Multiple studies have reported the benefits of adding antiangiogenic agents, such as bevacizumab and ramucirumab, to first-generation TKIs like erlotinib. The data suggest that the addition of antiangiogenic agents to TKIs improves PFS. The benefit with bevacizumab was 6 months, while with ramucirumab, it was 7 months [14]. A current pressing issue is the resistance to osimertinib. Studies are being conducted to identify the mechanisms of resistance and to develop treatments to overcome it. EGFR C797S is the most common acquired mutation after progression on osimertinib. New fourth-generation TKI is being studied to overcome it [15]. The current treatment landscape for EGFR-mutated advanced NSCLC has evolved. With the advent of new treatment combinations, it is now possible to select the most appropriate option on an individualised basis.

In our tertiary care centre, the protocol for managing advanced nonsquamous lung cancer patients harboring EGFR-positive mutations involved employing a range of TKIs. Following disease progression, a sequential treatment approach is adopted, which incorporates chemotherapy, immunotherapy and anti-angiogenic agents. Given the emerging evidence indicating ethnic disparities in treatment responses, there is an increasing need to investigate the diverse clinical presentations observed within the Pakistani population. Hence, the primary aim of our study is to comprehensively evaluate the clinical manifestations, therapeutic outcomes and molecular profiles of advanced EGFR-positive nonsquamous lung cancer patients within our tertiary care setting in Pakistan. Our specific objectives include assessing the correlation between distinct clinical phenotypes and the types of EGFR mutations, tumour localisation patterns and responses to various TKIs as well as subsequent lines of therapy. Additionally, we also aim to compare data from Western cohorts, seeking to identify any divergent trends. Through this comparison, our study endeavors to optimise treatment strategies based on localised clinical experiences. Consequently, this study would contribute to refining therapeutic protocols tailored to the unique characteristics of the South Asian population. Ultimately, such advancements would facilitate the progress of personalised medicine in the management of advanced nonsquamous lung cancer.

Methods

Participants and study settings

All patients (age >18 years) with EGFR-positive nonsquamous lung carcinoma treated at the Department of Oncology, Aga Khan University Hospital (AKUH) from January 2017 to December 2021 were included in the study through nonprobability consecutive sampling. A retrospective review of patient records was performed, and data were entered into pre-designed Performa’s.
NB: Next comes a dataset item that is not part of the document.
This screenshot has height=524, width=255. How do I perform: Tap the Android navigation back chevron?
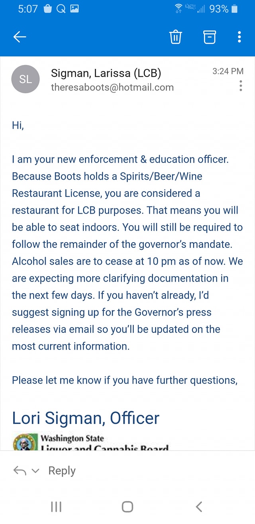click(x=199, y=507)
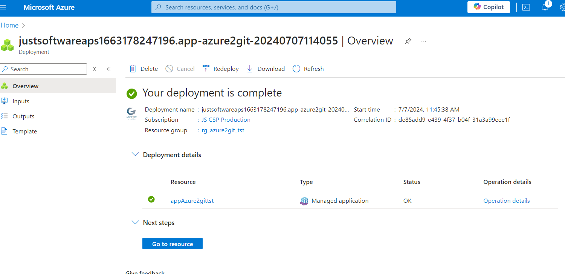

Patients treated for other diagnosed malignancies apart from lung carcinoma or those treated outside AKUH during the study period were excluded.

Data collection

Baseline data were collected on gender, disease characteristics and Eastern Cooperative Oncology Group (ECOG) performance status. Risk factors such as smoking and family history of cancer were recorded. EGFR was checked by polymerase chain reaction in 47 patients while 4 were checked by next-generation sequencing. The type of targeted therapy involved oral EGFR-TKIs (Erlotinib 150 mg once a day, Afatinib 40 mg once a day and Osimertinib 80 mg once a day), and treatment response was assessed through radiological scans done periodically. PFS was defined as the time from the end of treatment to radiological or clinical disease progression. Overall survival (OS) was defined as the length of time from the date of diagnosis and till the date of death.

Statistical analysis

The data were entered and analysed using the Statistical Package for Social Science version 20 (Chicago, Illinois). Categorical variables were analysed for frequency, percentage and graphical representations. For continuous data, we used an independent sample T test. Categorical data were analysed using Cox regression. Kaplan–Meier survival curves were generated to present patients’ OS, and the log-rank test was utilised to compare median PFS times. A p-value of < 0.05 was considered significant for all analyses.

Ethical considerations

The study was conducted in compliance with the principles of the Declaration of Helsinki and the Good Clinical Practice guidelines. Ethical approval was obtained from the Ethics Review Committee at the Aga Khan University, Karachi, Pakistan (ID Number: 8039).

Results

Demographics

51 patient charts were reviewed, with a mean age of 60 years. The cohort consisted of 56% females and 43% males. At presentation, 41.2% of patients had disease involvement in the lung, pleura, brain and liver, and nearly 98% were diagnosed at stage IV. Regarding smoking history, 80.4% were nonsmokers, while 19.6% were smokers, with varying smoking intensities: 3.9% had 20 or more pack-years, 3.9% had 30 or more pack-years, 3.9% had 10 or more pack-years, 2.0% had 100 or more pack-years and 2.0% had an unknown number of pack-years (p = 0.00). A family history of cancer was reported by 11.8% of patients (p = 0.01), including reports of cancer in the mother, daughter, brother or general family history, with specific cancer types each accounting for 2.0%. The remaining 88.2% had no family history of cancer.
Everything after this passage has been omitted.